Pour La Sirène du Mississippi (Truffaut, 1969), Belmondo se faisait (presque) empoisonner par un doublon de Manon (Lescaut) ; le final de Docteur Popaul le fait ingurgiter du gardénal, écouter un coup de fil fatal (Mia s’encanaille et ne déraille), entendre aussi son instinct de survie. Concession commerciale (a contrario du pathos d’hélicoptère du Professionnel de Lautner, 1981) ou ultime démonstration de cynisme (chansonnette suspecte), l’épilogue remet sur pied le « mort-vivant » désarmant, au sortir de la messe, parmi l’épouse « magnanime » (« Je t’aime à ta mesure » résumait-elle durant le repas requiem), l’ami et la maîtresse idem, en train de s’enfouir au milieu d’une limousine aux allures de corbillard. Certes, tout ceci ne possède le sérieux, le soin et l’ambivalence de Stavisky (Resnais, 1974), mais Belmondo ne ménage son image, ne recule devant le ridicule, (dé)montre qu’en matière de « domination » (forcément « masculine »), terme en toc d’époque, le mâle ne saurait rivaliser avec une (ou plusieurs) femelle froidement déterminée. Quelque chose de morose parcourt l’apparente gaudriole de Docteur Popaul, qui évite le grivois, qui impatiente les attentes du spectateur mateur, jouissant et se réjouissant de (regarder) « jouer au docteur », qui n’hésite à changer de régime et de tonalité (remarquez le travelling circulaire en plongée autour du populaire et agité totem alité).

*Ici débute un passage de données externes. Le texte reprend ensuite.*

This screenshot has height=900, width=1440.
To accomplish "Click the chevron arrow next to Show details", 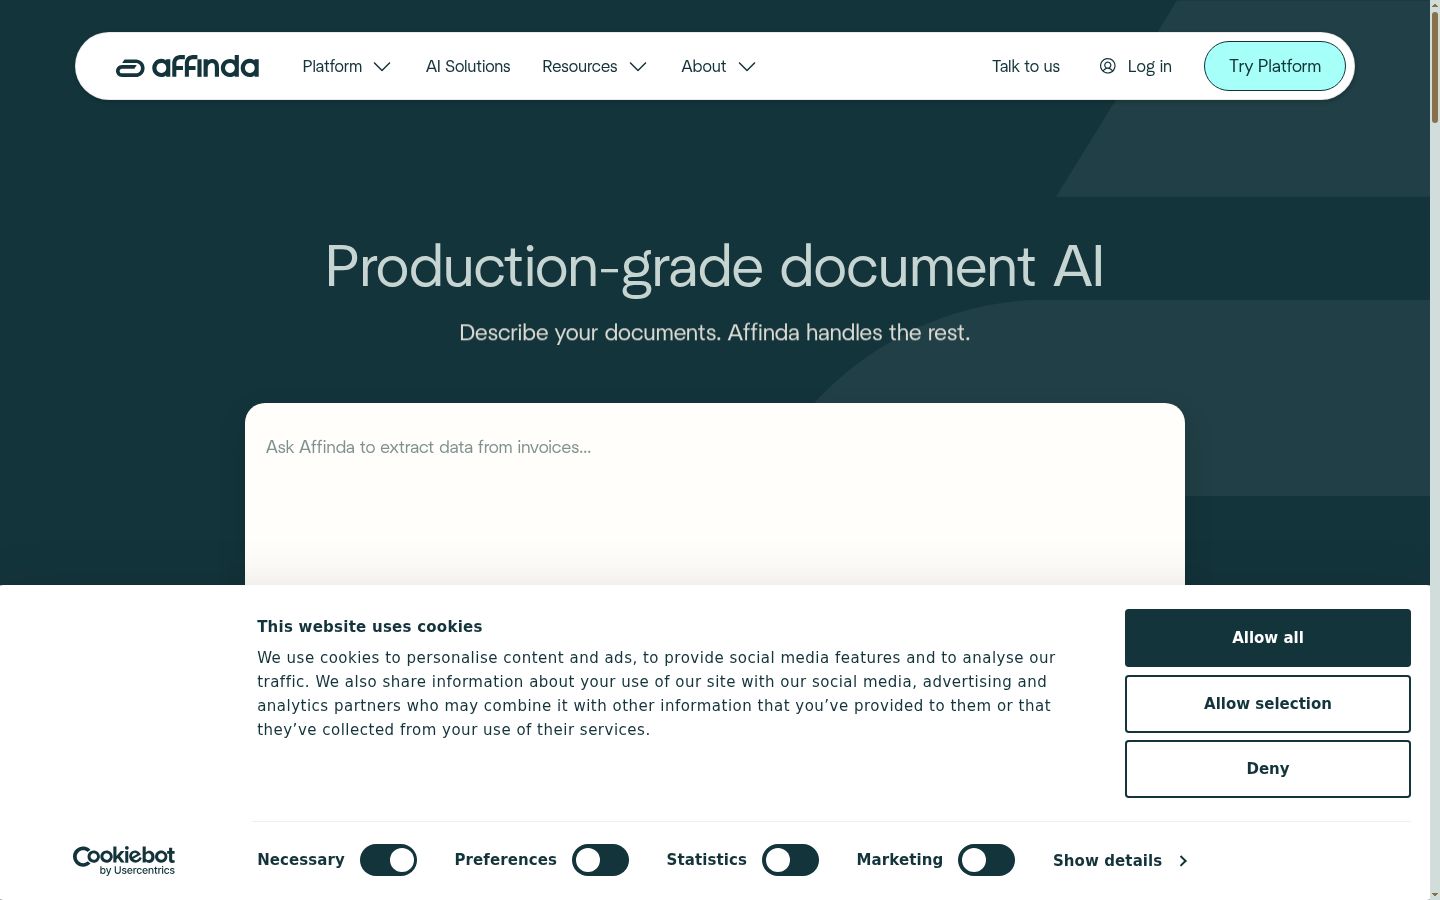I will tap(1183, 861).
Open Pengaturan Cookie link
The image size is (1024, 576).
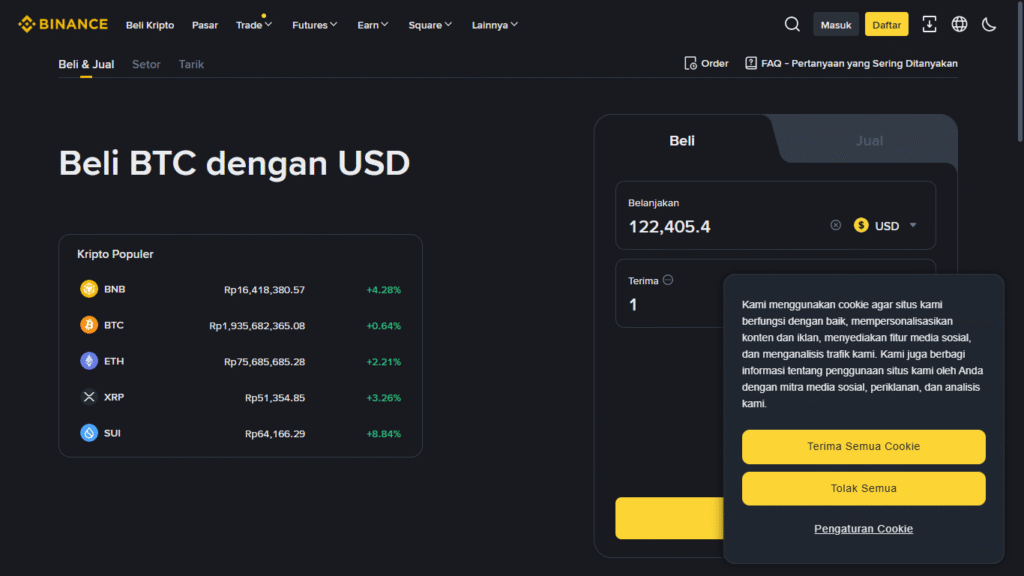[863, 528]
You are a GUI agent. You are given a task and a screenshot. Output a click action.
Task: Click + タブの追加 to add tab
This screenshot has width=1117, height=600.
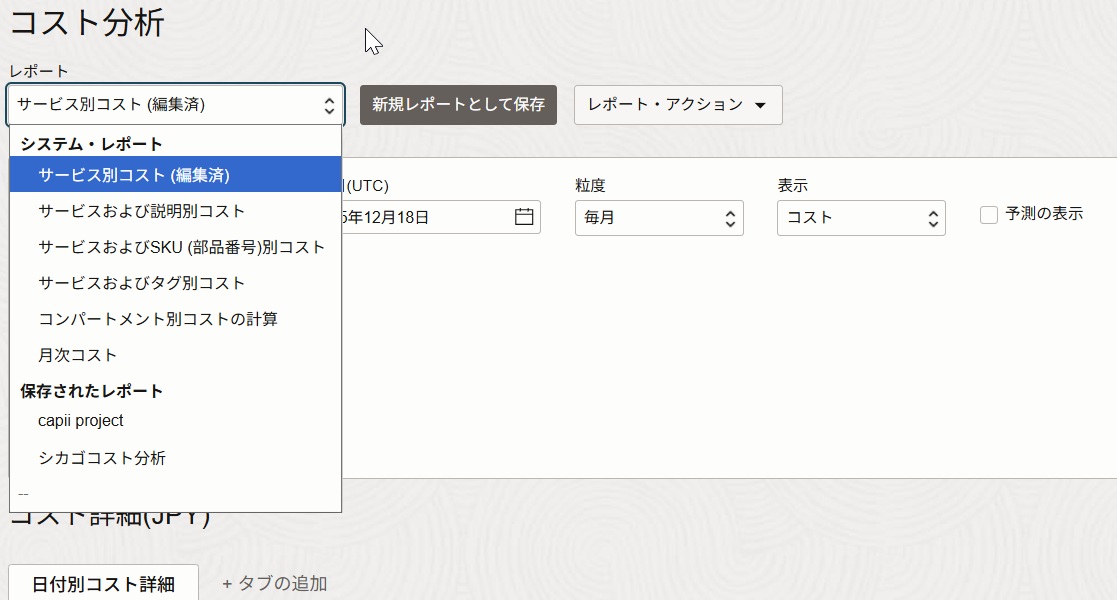point(274,584)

Chabrol y charrie une sexualité désenchantée, dévalorisée en replay (la trompée assiste de près au spectacle de l’infidélité, version féminine de Fenêtre sur cour, Hitchcock, 1954, autre item d’emplâtré déclassé), une relation de possession et de passion « toxique », comme on dit aujourd’hui (je vous renvoie vers La Femme infidèle, 1969 et Juste avant la nuit, 1971 ou L’Enfer, 1994, car Clouzot KO).

Flanqué de collaborateurs familiers (Rabier à la photo, Jansen à la compo), équipé d’un casting choral impeccable (l’incontournable Dominique Zardi déguisé en curé, enrôlé en parolier), il signe en définitive un drolatique thriller tout sauf mineur, dont le déprimé mais combatif womanizer doit son salut (de parvenu) à une sourde insultée, incapable de répondre à ses cris d’appel à l’aide répétés, une femme – en réalité un homme, Henri Attal, partenaire de Zardi, pardi – de ménage à genoux et âgée, appréciez l’ironie renversée par La Cérémonie (1995). Succès en salles, donc premier pactole pour Cerito, la boîte de Belmondo, la coproduction latine s’intitule en Italie, en sus et de façon juste, Trappola per un luopo. Loup piégé ou pas, le tandem de femmes point aux abois représente deux manières différenciées d’aimer, d’afficher (et d’offrir) sa féminité, de se dévoiler, au propre et au figuré, de s’émanciper, se dissiper, prestes adeptes du « popaul » (il les affole) et cependant, signes des temps (militant MLF et nonobstant bise sur la fesse), insoumises à lui, eh – oh que(ue) – oui.